Before writing this review of Mehida's latest release The Eminent Storm, I reread my review of their 2007 title Blood & Water. Surprisingly (or maybe not), nearly everything I said of that work can be applied to The Eminent Storm. As with the previous work, The Eminent Storm is an eclectic, nearly unclassifiable, measure of genres under the rubric of melodic metal. This, of course, fits the meaning of their name which comes froma a Biblical name roughly translated 'a riddle' or 'sharpness of wit.'
Nevertheless, this album has some characteristics of it's own. The overall tone is immensely more dark and brooding. This is clever contrast to it's obvious subject matter, the Christian faith. Imagine Evergrey converting, and you may have audio visual to what I'm speaking. While there are moments of heaviness throughout, many songs abound with a moody and soothing spiritual atmosphere, thanks often to Harkin's keyboards, which enlightens the lyrical spirituality.

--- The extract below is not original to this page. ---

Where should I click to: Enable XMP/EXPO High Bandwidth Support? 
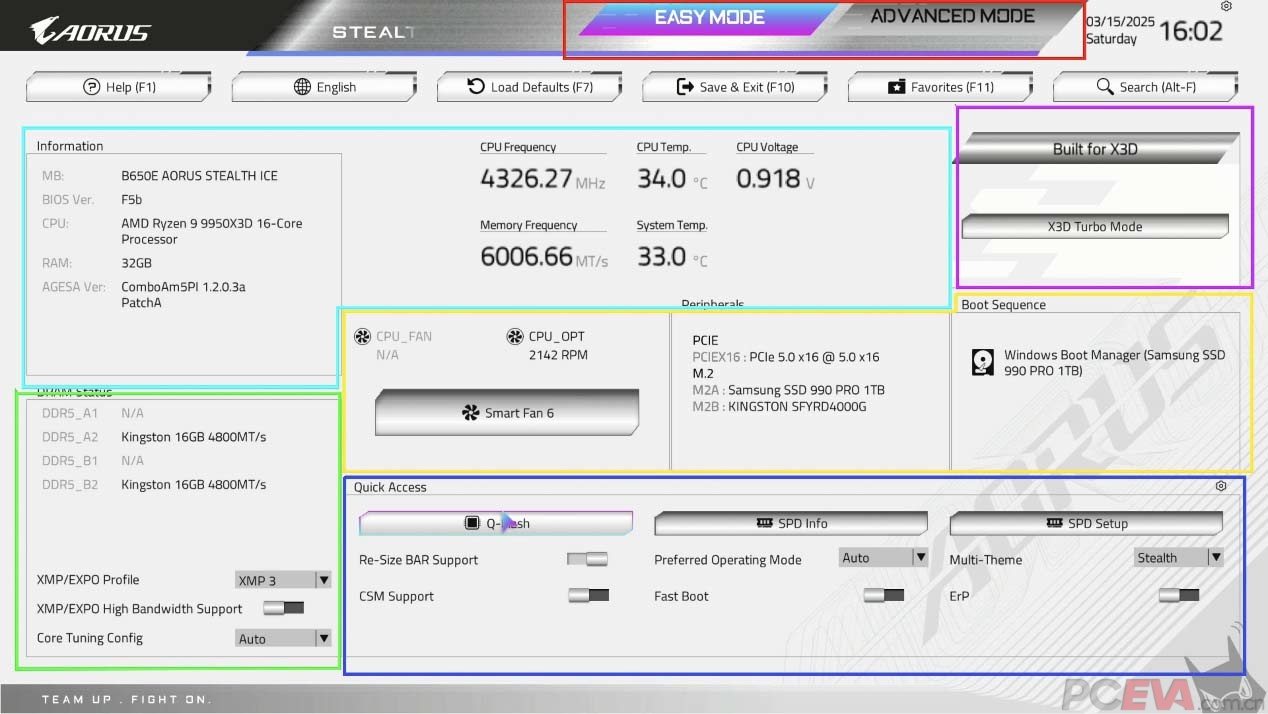pos(283,608)
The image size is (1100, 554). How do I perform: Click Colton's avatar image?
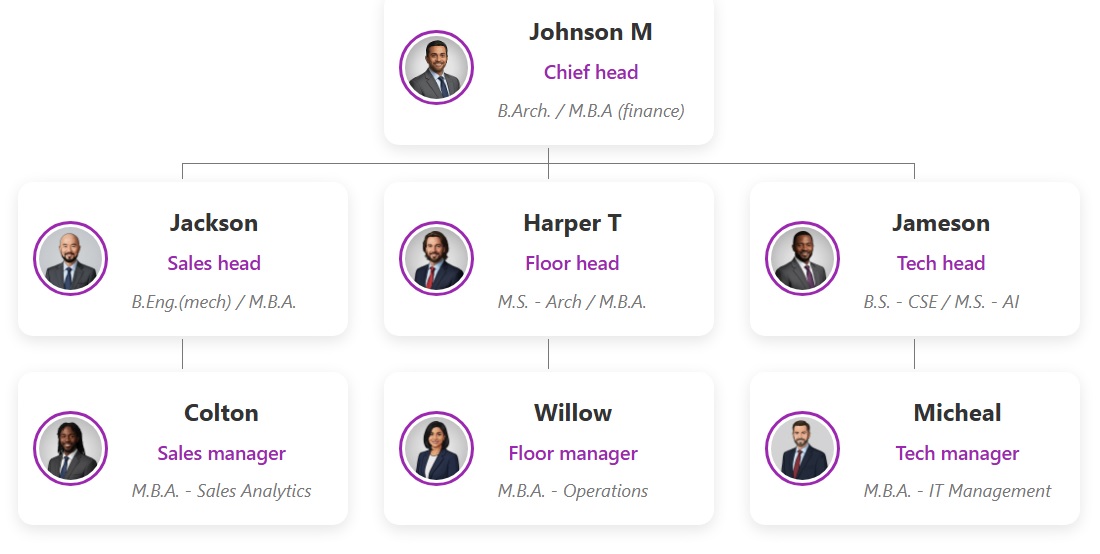coord(70,449)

Otherwise, the versatile arrangements remain as does Thomas Vikstrom mighty vocal performance.
Possibly the most intriguing thing here, and probably the least one that Dangerdog readers wish to hear about, is the solid integration of the Christian faith in the lyrics. Without once mentioning God, his son and savior Jesus Christ, redemption, or the Christian life, Mehida makes them all quite clear. It's like the Old Testament book of Esther which never mentions God but displays his presence and providence throughout. Those theologically obtuse and inane American Christian bands should take note.
While Mehida's rich musical diversity may confound at the start, The Eminent Storm is another brilliant and entertaining album from this band.